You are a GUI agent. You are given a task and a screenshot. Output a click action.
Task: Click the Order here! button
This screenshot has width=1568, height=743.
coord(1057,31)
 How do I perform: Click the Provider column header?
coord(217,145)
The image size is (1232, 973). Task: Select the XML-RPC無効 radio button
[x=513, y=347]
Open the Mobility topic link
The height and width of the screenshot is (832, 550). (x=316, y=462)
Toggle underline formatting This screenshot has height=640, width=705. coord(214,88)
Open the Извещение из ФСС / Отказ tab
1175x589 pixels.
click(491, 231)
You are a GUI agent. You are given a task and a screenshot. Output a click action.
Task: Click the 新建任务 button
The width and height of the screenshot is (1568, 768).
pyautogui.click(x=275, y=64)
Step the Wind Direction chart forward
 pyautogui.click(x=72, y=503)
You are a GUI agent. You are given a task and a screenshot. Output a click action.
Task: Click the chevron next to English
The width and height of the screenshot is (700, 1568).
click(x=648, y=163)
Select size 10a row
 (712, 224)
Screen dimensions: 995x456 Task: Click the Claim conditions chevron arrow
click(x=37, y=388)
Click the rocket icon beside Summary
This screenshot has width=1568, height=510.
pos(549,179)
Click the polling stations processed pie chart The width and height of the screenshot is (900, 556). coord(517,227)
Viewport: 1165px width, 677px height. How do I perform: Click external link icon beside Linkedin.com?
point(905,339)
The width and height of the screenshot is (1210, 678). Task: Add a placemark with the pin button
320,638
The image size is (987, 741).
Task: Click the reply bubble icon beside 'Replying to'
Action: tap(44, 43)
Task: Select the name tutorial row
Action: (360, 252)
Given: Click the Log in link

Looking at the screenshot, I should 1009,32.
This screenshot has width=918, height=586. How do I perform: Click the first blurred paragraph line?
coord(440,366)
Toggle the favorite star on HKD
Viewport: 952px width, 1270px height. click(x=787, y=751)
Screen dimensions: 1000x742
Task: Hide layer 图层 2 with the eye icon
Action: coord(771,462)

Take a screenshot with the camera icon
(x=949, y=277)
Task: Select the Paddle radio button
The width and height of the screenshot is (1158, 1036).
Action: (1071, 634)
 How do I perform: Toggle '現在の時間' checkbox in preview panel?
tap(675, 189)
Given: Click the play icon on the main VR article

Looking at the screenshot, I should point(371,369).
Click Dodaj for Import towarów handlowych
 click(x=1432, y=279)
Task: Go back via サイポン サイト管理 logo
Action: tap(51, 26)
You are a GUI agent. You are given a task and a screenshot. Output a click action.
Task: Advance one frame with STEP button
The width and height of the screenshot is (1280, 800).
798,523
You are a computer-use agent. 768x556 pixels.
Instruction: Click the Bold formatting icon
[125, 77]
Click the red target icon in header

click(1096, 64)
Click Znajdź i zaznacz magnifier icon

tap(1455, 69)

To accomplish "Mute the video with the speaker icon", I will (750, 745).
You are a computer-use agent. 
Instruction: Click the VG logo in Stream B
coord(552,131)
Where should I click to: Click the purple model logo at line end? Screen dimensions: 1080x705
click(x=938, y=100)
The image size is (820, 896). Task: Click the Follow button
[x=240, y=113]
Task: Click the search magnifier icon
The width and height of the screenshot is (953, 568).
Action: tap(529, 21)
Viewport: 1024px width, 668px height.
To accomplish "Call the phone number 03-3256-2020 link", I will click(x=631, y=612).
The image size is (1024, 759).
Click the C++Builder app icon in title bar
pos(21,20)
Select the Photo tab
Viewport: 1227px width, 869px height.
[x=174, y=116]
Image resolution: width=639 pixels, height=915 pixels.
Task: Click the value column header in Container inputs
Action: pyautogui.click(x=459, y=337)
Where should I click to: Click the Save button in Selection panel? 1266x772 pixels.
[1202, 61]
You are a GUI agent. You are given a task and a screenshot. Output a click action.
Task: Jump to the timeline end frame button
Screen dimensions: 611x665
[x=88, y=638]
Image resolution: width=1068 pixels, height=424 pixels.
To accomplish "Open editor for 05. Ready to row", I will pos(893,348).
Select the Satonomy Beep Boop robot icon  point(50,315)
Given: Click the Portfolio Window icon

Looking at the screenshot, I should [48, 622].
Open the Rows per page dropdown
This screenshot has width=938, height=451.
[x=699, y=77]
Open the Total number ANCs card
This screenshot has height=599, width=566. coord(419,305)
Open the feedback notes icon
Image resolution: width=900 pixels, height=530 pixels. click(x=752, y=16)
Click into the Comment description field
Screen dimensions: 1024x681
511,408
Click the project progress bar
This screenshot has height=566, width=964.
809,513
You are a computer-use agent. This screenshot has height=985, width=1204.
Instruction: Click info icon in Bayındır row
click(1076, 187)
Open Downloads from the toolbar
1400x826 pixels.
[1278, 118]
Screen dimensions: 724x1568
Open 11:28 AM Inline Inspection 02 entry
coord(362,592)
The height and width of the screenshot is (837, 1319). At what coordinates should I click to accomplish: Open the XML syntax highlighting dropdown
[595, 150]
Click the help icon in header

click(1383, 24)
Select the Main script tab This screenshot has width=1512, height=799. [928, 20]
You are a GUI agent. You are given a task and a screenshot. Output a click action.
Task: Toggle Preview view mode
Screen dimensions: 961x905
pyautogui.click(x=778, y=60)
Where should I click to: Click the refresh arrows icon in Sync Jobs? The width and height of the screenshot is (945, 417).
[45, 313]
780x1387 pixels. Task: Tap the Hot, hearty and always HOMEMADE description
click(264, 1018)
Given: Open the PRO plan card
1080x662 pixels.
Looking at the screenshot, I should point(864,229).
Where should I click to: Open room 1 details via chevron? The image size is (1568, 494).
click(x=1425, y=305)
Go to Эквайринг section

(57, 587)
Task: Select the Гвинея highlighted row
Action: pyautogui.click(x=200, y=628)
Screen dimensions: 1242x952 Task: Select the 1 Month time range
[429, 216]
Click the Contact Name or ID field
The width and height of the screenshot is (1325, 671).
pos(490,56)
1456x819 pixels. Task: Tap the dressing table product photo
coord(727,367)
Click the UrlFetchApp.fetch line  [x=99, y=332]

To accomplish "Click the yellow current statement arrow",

• _WHAT THE TASK ASKS_: All that should be written out is the stretch of lines above between the one holding "Given: Click the Portfolio Window icon" and the one holding "Select the Main", inclusive, exactly as given.

• _RESPONSE TO THE EXERCISE_:
Given: Click the Portfolio Window icon

Looking at the screenshot, I should [48, 622].
Open the Rows per page dropdown
This screenshot has width=938, height=451.
[x=699, y=77]
Open the Total number ANCs card
This screenshot has height=599, width=566. coord(419,305)
Open the feedback notes icon
Image resolution: width=900 pixels, height=530 pixels. click(x=752, y=16)
Click into the Comment description field
Screen dimensions: 1024x681
511,408
Click the project progress bar
This screenshot has height=566, width=964.
809,513
You are a computer-use agent. This screenshot has height=985, width=1204.
Instruction: Click info icon in Bayındır row
click(1076, 187)
Open Downloads from the toolbar
1400x826 pixels.
[1278, 118]
Screen dimensions: 724x1568
Open 11:28 AM Inline Inspection 02 entry
coord(362,592)
The height and width of the screenshot is (837, 1319). At what coordinates should I click to accomplish: Open the XML syntax highlighting dropdown
[595, 150]
Click the help icon in header

click(1383, 24)
Select the Main script tab This screenshot has width=1512, height=799. [928, 20]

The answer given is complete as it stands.